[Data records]
■ ■ ■ ■

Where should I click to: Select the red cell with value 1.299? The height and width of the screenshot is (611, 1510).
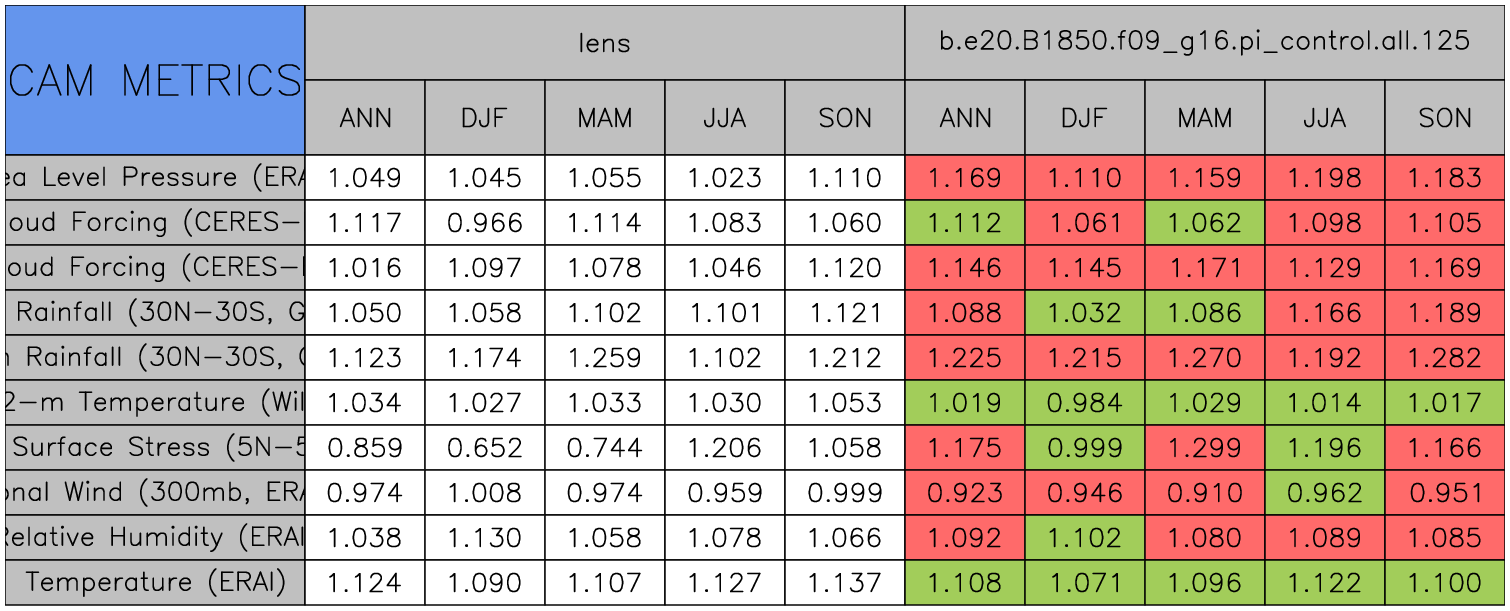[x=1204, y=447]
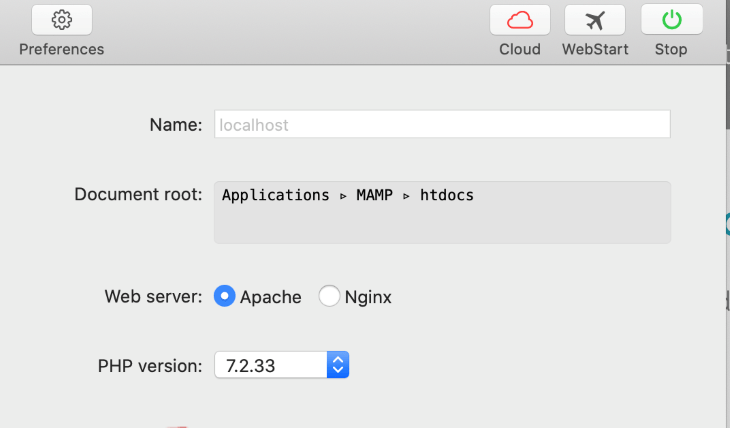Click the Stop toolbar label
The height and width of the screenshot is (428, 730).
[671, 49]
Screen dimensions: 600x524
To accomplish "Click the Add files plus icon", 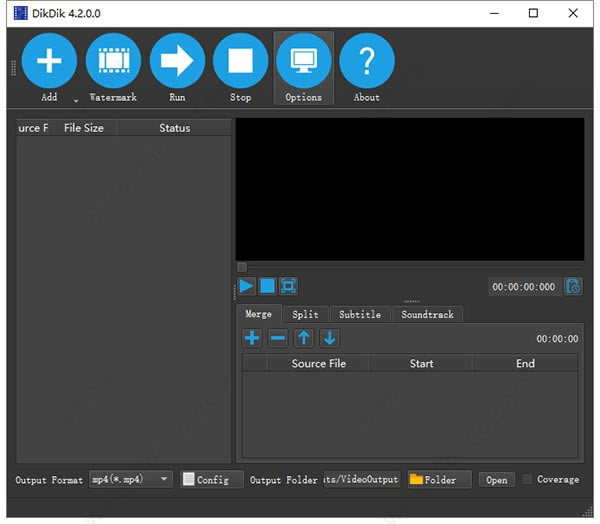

■ ■ ■ ■

WHAT YOU HAVE TO DO: Without the images, output all the entries exactly as they stand.

RESULT:
Where should I click to: Select the red cell with value 1.299? The height and width of the screenshot is (611, 1510).
[x=1204, y=447]
Click the Stop toolbar label
The height and width of the screenshot is (428, 730).
[671, 49]
Screen dimensions: 600x524
To accomplish "Click the Add files plus icon", 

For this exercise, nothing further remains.